Thermofluidic characterization of additively manufactured butterfly-shaped inserts for heat transfer enhancement in tubular heat exchangers

Heat transfer enhancement in heat exchangers still represents a crucial target for industrial plants efficiency. Passive methods, such as turbulators, are usually preferred to active ones due to their intrinsic capability to operate on the fluid flow without any need for auxiliary power. Butterfly-shaped inserts stand as valuable solutions for tubular heat exchangers due to their high degree of induced turbulence. However, their potential for turbulent regimes has not been fully disclosed yet.
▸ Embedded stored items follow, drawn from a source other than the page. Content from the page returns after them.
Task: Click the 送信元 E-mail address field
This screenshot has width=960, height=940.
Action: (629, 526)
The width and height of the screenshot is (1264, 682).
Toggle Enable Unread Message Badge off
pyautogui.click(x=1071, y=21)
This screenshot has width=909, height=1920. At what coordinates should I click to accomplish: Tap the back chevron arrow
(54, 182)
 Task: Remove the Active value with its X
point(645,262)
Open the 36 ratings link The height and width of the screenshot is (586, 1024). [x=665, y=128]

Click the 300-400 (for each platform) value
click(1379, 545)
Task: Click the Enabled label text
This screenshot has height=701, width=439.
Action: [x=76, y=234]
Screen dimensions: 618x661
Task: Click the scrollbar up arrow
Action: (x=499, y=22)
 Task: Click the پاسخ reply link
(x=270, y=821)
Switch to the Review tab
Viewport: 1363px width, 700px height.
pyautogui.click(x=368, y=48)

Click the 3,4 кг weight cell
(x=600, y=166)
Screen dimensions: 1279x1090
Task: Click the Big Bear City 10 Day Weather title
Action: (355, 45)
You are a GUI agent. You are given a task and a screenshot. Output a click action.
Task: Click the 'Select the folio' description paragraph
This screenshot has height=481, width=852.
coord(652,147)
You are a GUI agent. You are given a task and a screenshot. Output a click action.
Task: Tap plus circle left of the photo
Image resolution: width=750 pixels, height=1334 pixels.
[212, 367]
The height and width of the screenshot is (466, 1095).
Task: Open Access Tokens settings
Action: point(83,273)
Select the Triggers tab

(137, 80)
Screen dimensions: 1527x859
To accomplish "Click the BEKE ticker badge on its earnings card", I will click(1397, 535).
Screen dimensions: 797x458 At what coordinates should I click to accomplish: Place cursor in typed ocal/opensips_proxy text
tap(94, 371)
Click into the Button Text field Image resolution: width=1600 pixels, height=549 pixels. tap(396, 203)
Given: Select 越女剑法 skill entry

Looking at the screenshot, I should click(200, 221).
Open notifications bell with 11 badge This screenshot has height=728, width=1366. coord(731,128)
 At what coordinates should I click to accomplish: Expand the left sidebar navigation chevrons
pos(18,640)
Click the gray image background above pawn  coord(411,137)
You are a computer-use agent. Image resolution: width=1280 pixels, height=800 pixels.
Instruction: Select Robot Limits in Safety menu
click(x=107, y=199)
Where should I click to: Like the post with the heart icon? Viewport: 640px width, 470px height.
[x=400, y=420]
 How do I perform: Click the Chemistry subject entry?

In the present work, different geometries of swirled butterfly inserts, directly integrated into tubular samples via additive manufacturing, are investigated with the aim of providing a full characterization of their thermofluidic behavior in the range 4000 < Re < 14,000. Steady-state tests are carried out by circulating water through the test section, heated by Joule effect. Pressure drops are monitored via liquid column gauges; inlet/outlet water temperature is measured by means of thermocouples, while the outer wall temperature is acquired via infrared thermography. The local and global Nusselt numbers Nu and Nu‾ are estimated by analytically correcting the measured outer wall temperature distributions. The fitting loss coefficients K related to each butterfly insert geometry are additionally estimated by considering the introduced local pressure losses. Finally, the Nusselt number and friction factor deviations from the benchmark geometry (plain tube) are compared through performance evaluation plots, by also quantifying performance indexes η. The results highlighted that holes in the butterfly insert layout are highly beneficial in terms of augmented heat transfer and mitigated pressure drops. The provided pieces of data can be useful for the design of butterfly-shaped inserts operating in turbulent flows, as well as for the conceptualization of novel heat transfer augmentation approaches based on modular, 3D printed sections for tubular heat exchangers.